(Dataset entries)
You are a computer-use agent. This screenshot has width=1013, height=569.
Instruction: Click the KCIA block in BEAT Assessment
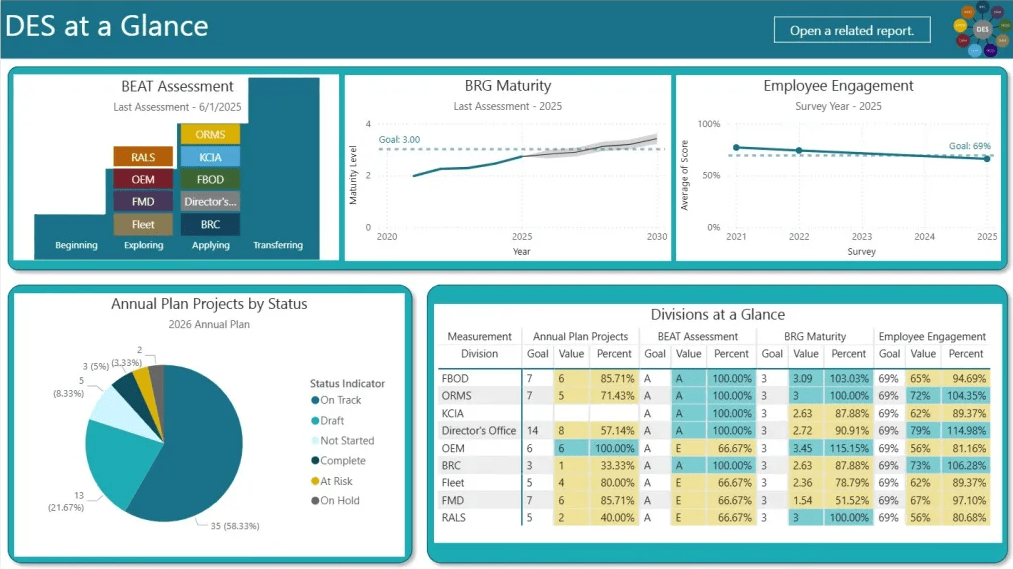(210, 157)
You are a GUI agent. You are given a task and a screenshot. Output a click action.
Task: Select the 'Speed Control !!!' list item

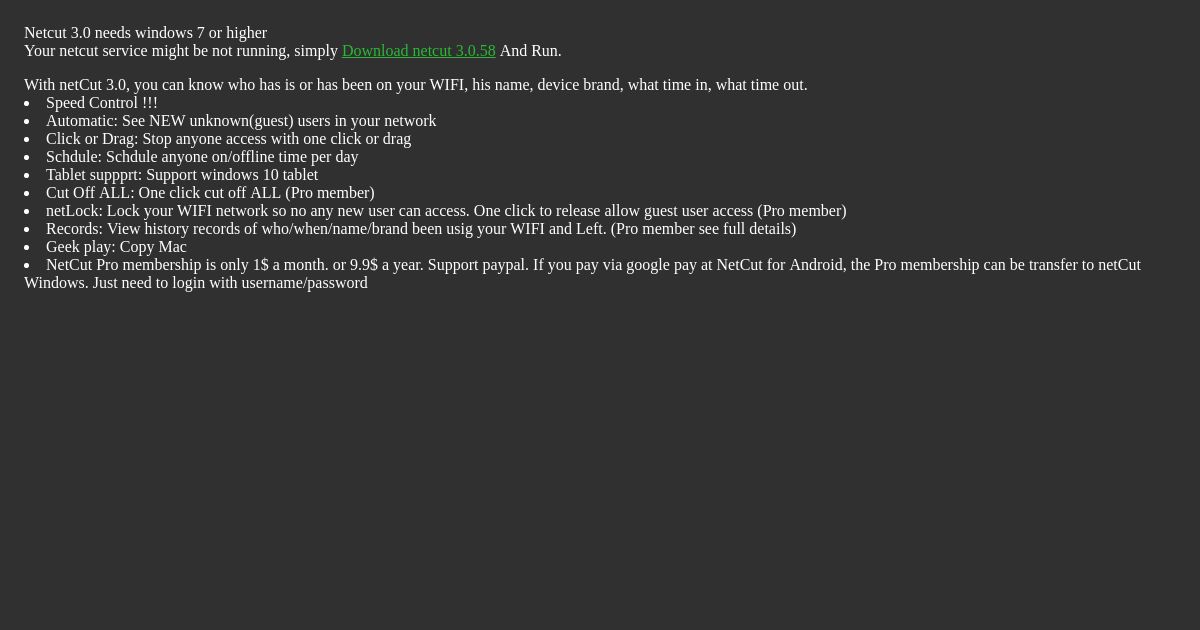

### Your task
Return the preceding entries exactly, each word as given, but leave out any picture.

### Completed exercise
You are a computer-use agent. This screenshot has width=1013, height=569.
Instruction: Click the KCIA block in BEAT Assessment
(210, 157)
You are a GUI agent. You are given a task and a screenshot. Output a click action.
Task: Select the 'Speed Control !!!' list item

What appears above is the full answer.